Background

Convolutional neural networks (CNN) can be used to map plant species from high-resolution red-green-blue (RGB) drone imagery. A typical workflow is to acquire imagery and create RGB orthomosaics from it via specialized photogrammetry software, and then use this imagery as a basemap to create annotations in vector format (e.g. polygons outlining individual plants, identified to species). These annotations may be restricted to species areas within the imagery (e.g. plots).
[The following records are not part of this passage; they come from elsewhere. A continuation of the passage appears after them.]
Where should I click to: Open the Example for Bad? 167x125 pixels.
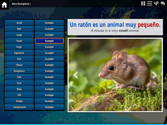coord(49,29)
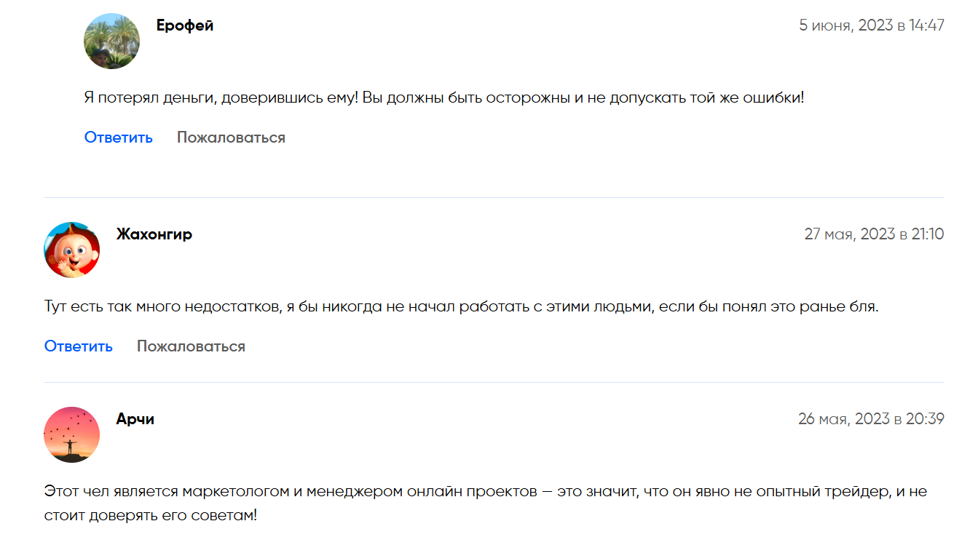Click the word "недостатков" in Жахонгир's comment

[232, 307]
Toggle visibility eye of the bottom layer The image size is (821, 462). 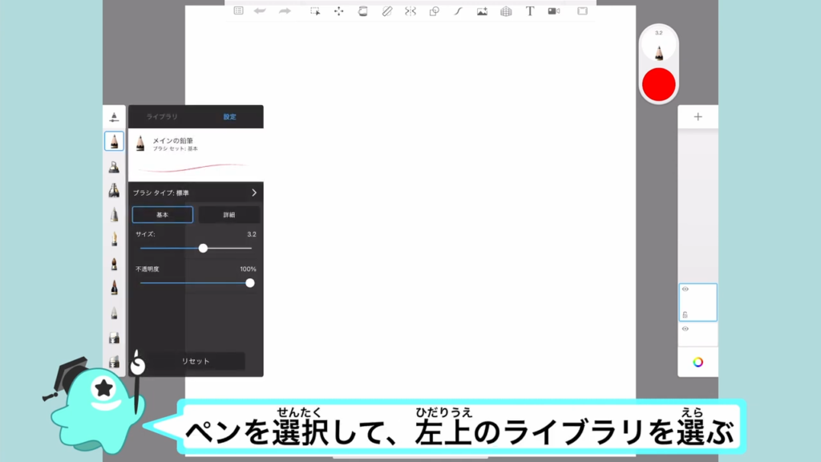pyautogui.click(x=685, y=329)
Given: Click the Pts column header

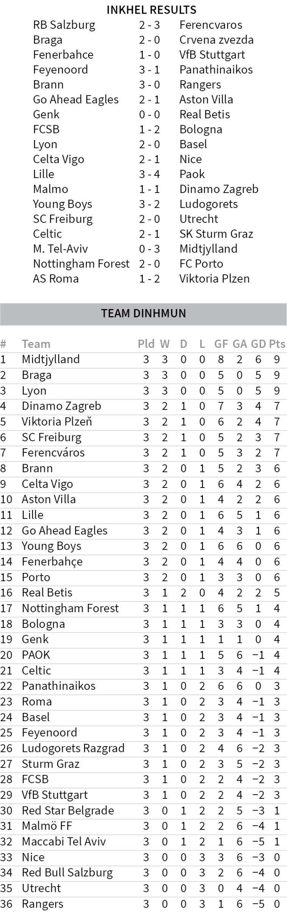Looking at the screenshot, I should (x=277, y=344).
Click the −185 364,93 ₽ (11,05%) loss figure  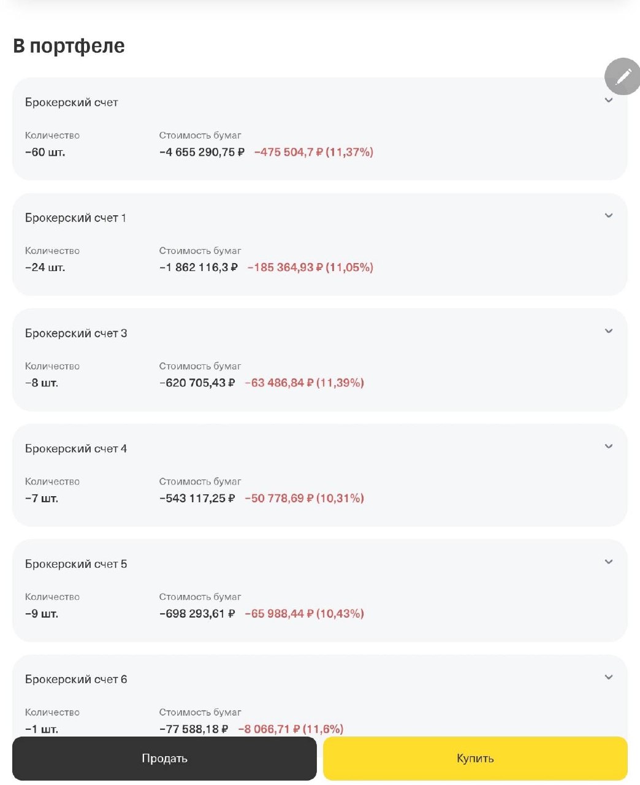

This tutorial assumes that the type of CNN used is semantic segmentation. It could be adapted, however, for instance segmentation since in this dataset, individual trees have been identified to species as individual polygons from the imagery.

To train such a CNN, one would usually start with:

a high-resolution RGB orthomosaic (e.g. GeoTiff)
a polygon layer of species annotations (e.g. a shapefile or other vector format)
a polygon layer showing the areas of interest or plots in which annotations were made (optional)

The goal is to create:

tiles of fixed size (e.g. 512 x 512 pixels) storing the RGB information (e.g. three-band raster, as GeoTiff)
masks of annotations for the same tiles with the species information (e.g. single-band raster, as GeoTiff)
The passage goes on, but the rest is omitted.